The contrasting lithologic and faunal characteristics and the separation of the areas of outcrop have prevented the recognition in surface studies of the close relation that the writer believes originally existed between the Warsaw of southwestern Missouri and the dark limestones in Mayes county, Oklahoma, containing the lower Moorefield (†Spring Creek) fauna of doubtful stratigraphic position. The dark limestones that crop out in Mayes county, Oklahoma, which the writer believes are marginal deposits of Cowley age, have been linked with the overlying limestone of Batesville age and the two together have been termed the Mayes formation, although it has long been recognized that the two faunas are very different. It is interesting to note that in some places in the outcrops the upper and lower parts of the Mayes are separated by sandy limestone.

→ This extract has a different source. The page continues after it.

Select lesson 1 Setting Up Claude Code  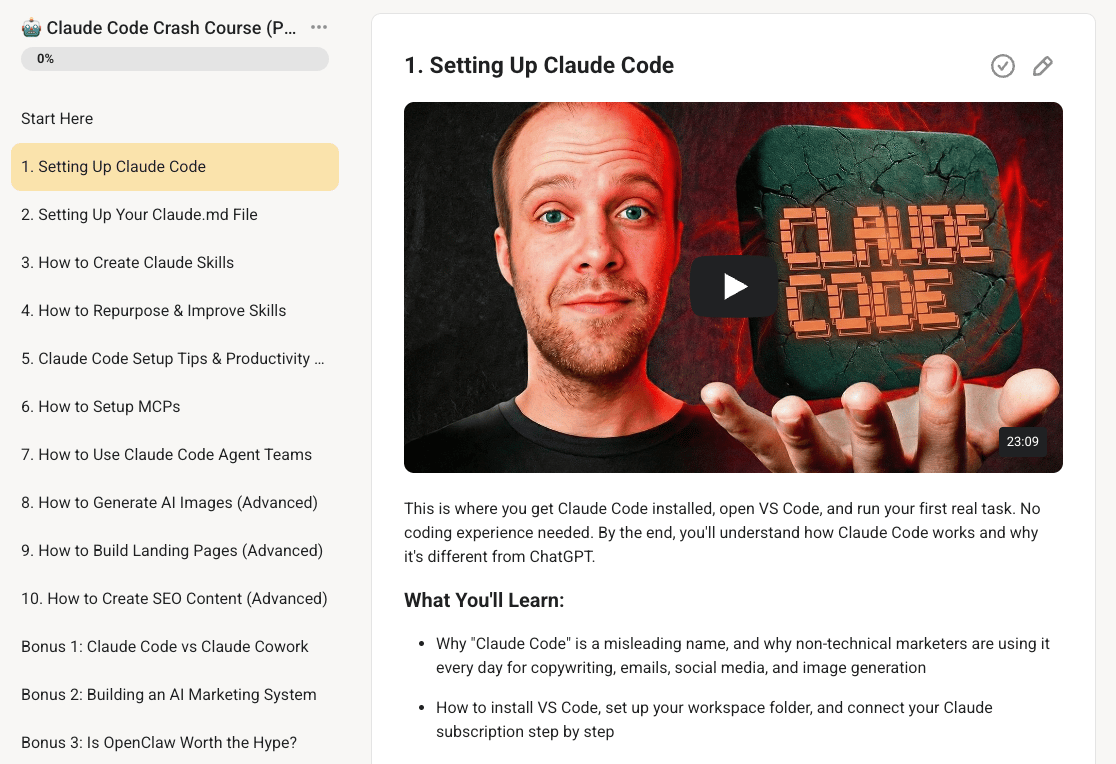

Cline (1934, pp. 1156-1158) has shown that the Mayes overlaps upon all the units of the Osage series from the St. Joe to the Keokuk. The Cowley formation in southeastern Kansas has similar relations to the same units of the Osage and in the subsurface is unconformable also on the Kinderhook, Chattanooga, and older rocks.

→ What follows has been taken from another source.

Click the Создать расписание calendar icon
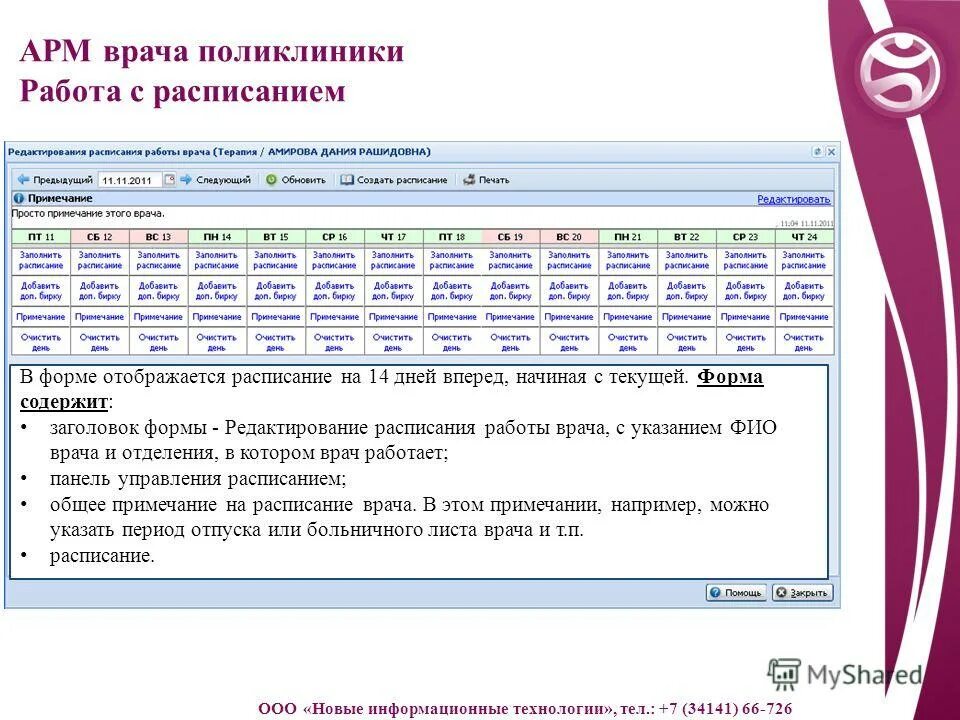tap(347, 179)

The relation of outcrops containing the lower Moorefield (†Spring Creek) fauna to the subsurface rocks down dip, as revealed in well cuttings (cross section G-G', pl. 6), provides additional evidence that the lower Moorefield is equivalent to a part of the Cowley formation. At a locality (No. 5 of cross section G-G', pl. 6) described by Snider (1915, p. 29) in sec. 8, T. 19 N., R. 19 E., Oklahoma, that part of the Mayes representing the lower Moorefield consists of black limestone 19 feet thick resting on 169 feet of Reeds Spring and St. Joe limestone measured by the writer. The dark bods of Moorefield age at the outcrop seem to be represented in well cuttings by dark limestones which toward the northwest rest upon progressively lower rocks of Osage age. The dark limestones increase in thickness down dip in this direction from well to well so that in well No. 1 of the cross section G-G', plate 6, they are identical with the Cowley formation of well No. 16 of cross section F-F' (pl. 7) where the Chattanooga and Osage limestones are replaced by the Cowley formation. In the same direction the overlying white limestone of Chester age at the outcrop thins and wedges out beneath the overlying unconformable Pennsylvanian beds.